> [LISTED ENTRIES]
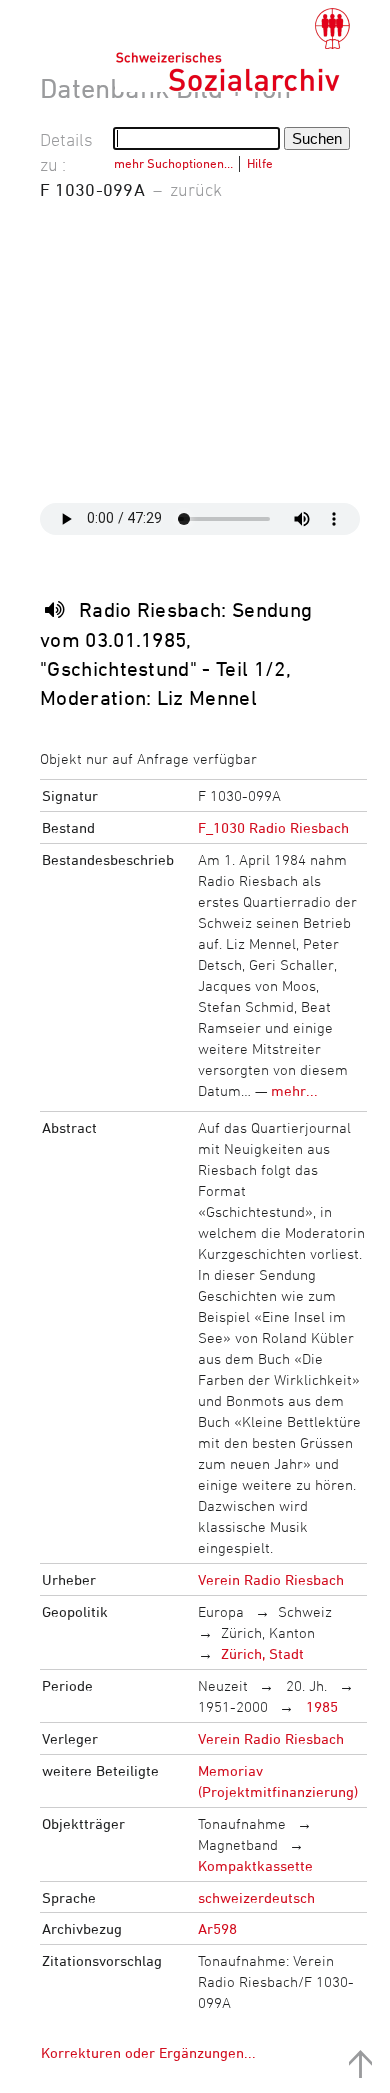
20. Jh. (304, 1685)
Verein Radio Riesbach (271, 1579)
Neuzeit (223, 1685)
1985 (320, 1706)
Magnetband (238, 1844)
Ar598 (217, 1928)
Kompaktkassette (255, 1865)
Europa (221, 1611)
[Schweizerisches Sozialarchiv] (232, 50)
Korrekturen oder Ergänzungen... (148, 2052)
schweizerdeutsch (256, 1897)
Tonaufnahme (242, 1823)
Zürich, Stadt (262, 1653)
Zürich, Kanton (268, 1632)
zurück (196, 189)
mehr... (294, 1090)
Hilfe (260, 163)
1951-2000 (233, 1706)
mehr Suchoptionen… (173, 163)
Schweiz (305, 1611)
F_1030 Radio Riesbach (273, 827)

> [BRIEF]
Without the pictures, return all the records precisely as they stand.

> [EXPECTED OUTPUT]
20. Jh. (304, 1685)
Verein Radio Riesbach (271, 1579)
Neuzeit (223, 1685)
1985 (320, 1706)
Magnetband (238, 1844)
Ar598 (217, 1928)
Kompaktkassette (255, 1865)
Europa (221, 1611)
[Schweizerisches Sozialarchiv] (232, 50)
Korrekturen oder Ergänzungen... (148, 2052)
schweizerdeutsch (256, 1897)
Tonaufnahme (242, 1823)
Zürich, Stadt (262, 1653)
Zürich, Kanton (268, 1632)
zurück (196, 189)
mehr... (294, 1090)
Hilfe (260, 163)
1951-2000 (233, 1706)
mehr Suchoptionen… (173, 163)
Schweiz (305, 1611)
F_1030 Radio Riesbach (273, 827)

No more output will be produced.